» **Task goal**
Starting with the row that contains "705x673 pixels. At" and going on through the row that contains "coord(634,479)", write those rows out again, swapping "rightmost" for "leftmost" and leaving everything else the same. Leave the pictures out.

» **Rows of pointing data**
━━━━━━━━━━━━━━━━
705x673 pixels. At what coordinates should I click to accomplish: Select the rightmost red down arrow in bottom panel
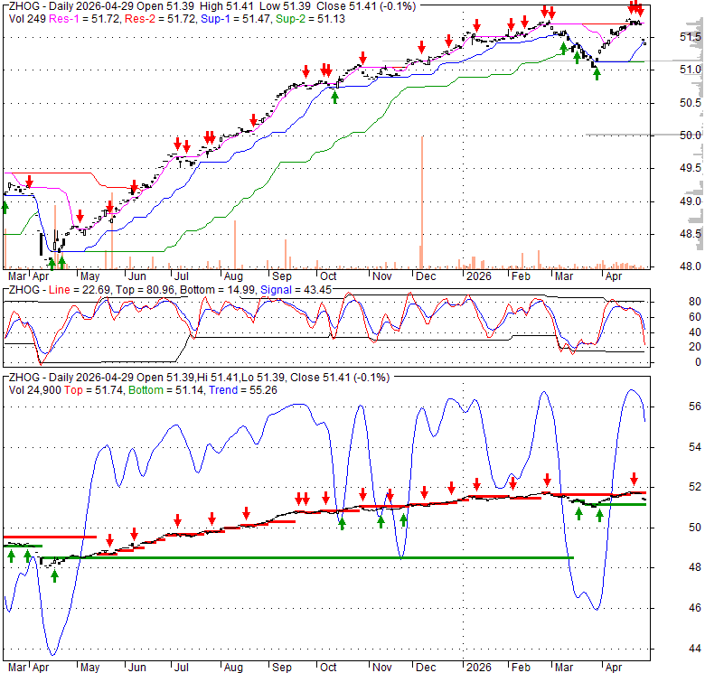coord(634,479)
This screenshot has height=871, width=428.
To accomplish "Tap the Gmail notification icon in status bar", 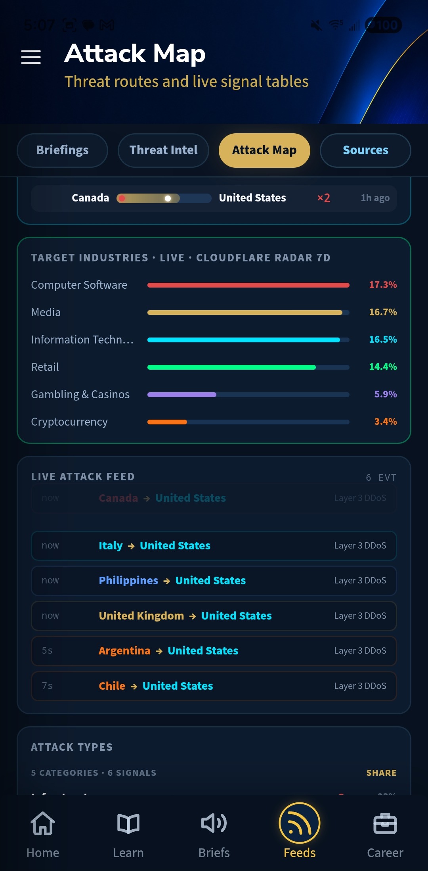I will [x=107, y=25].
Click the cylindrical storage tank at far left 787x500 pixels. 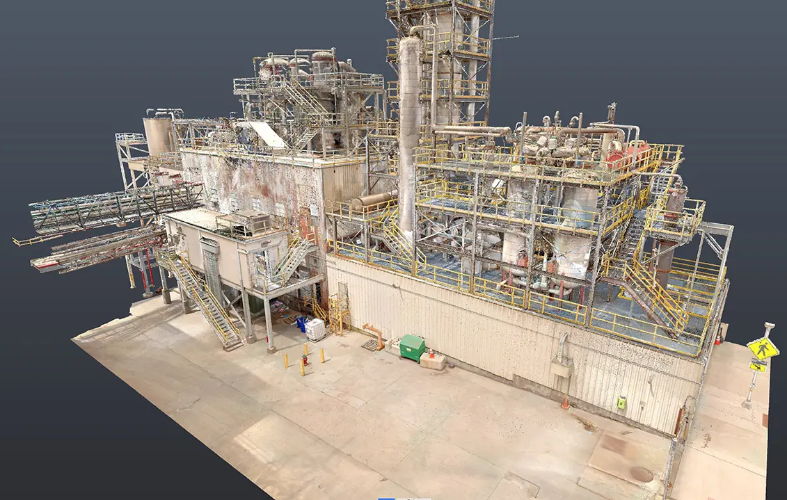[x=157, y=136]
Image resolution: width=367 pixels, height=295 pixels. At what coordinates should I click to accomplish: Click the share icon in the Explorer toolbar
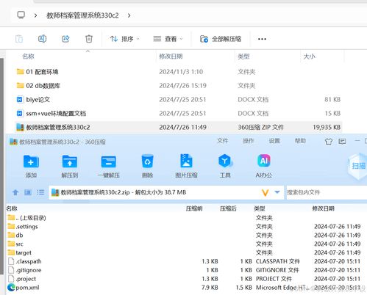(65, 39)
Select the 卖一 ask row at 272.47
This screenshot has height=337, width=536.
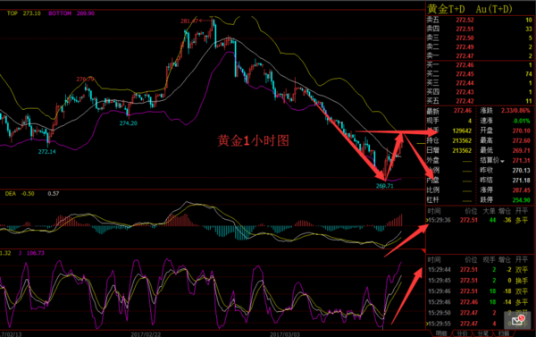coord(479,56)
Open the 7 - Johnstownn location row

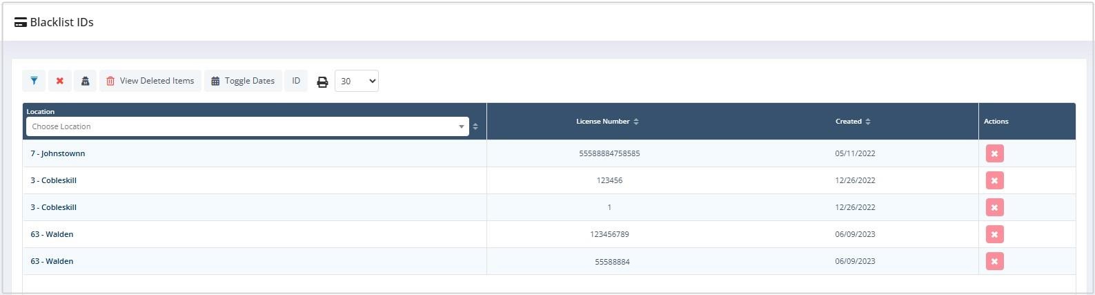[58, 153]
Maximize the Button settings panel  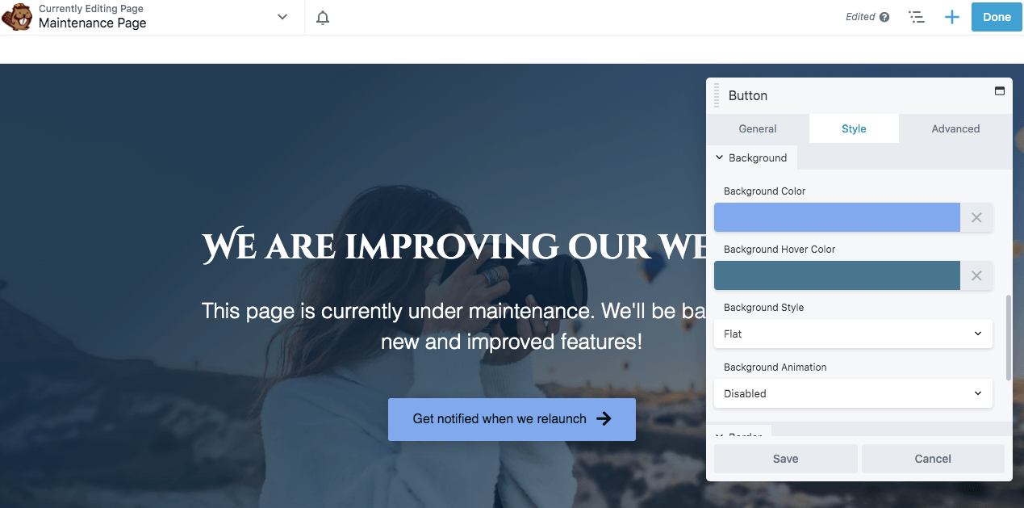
━━━━━━━━━━━━━━━━
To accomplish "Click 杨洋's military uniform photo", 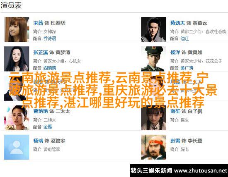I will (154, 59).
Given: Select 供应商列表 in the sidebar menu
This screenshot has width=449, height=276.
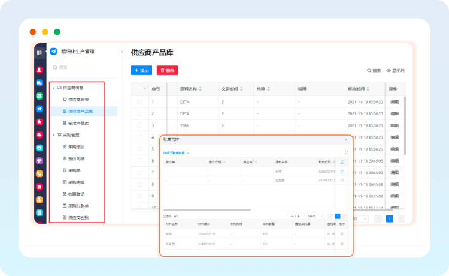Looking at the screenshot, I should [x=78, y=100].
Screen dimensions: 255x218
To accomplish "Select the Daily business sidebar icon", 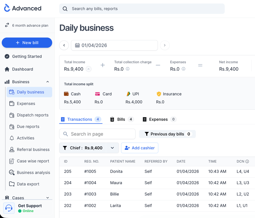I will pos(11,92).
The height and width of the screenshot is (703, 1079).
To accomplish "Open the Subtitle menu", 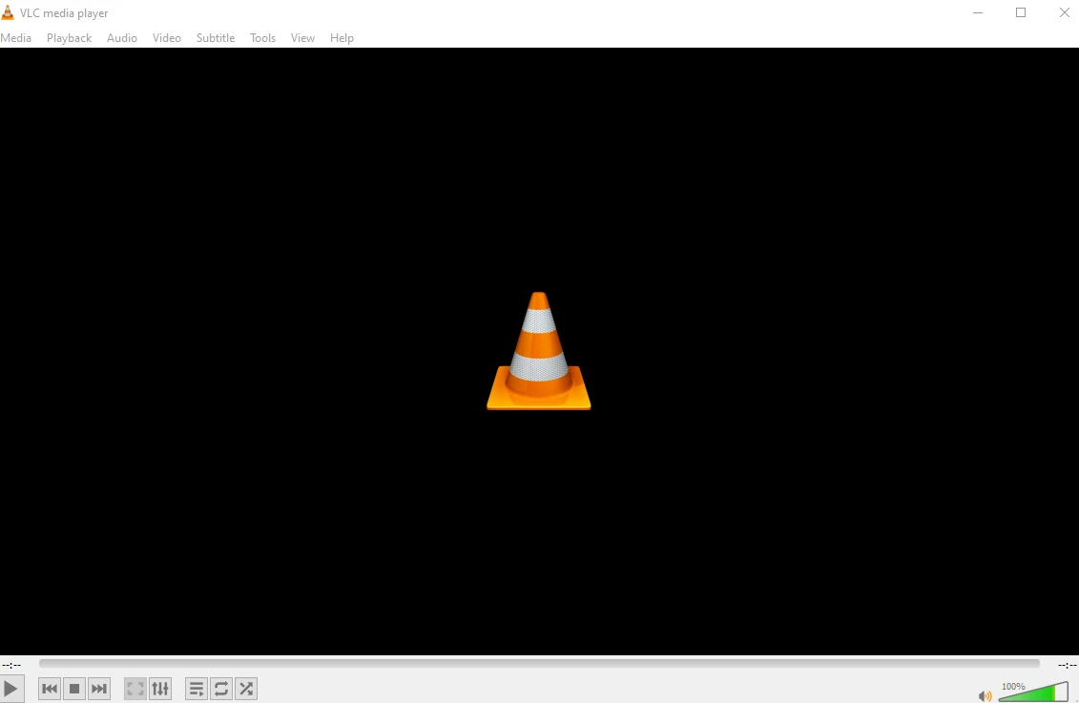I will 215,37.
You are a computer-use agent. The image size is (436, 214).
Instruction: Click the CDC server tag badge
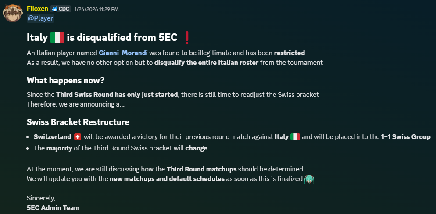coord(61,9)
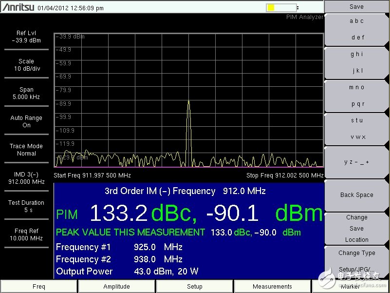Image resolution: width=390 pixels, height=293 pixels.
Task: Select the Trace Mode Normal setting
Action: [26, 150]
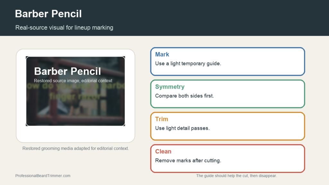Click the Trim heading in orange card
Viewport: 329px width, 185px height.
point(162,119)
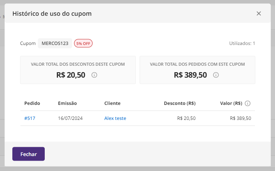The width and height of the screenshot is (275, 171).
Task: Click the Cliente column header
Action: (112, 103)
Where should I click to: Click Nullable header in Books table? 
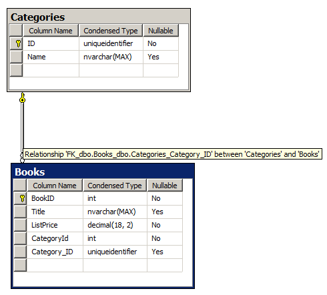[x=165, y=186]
━━━━━━━━━━━━━━━━
» **Answer to the problem**
705x673 pixels. At what coordinates should I click to accomplish: Select the leftmost red down arrow in bottom panel
coord(634,479)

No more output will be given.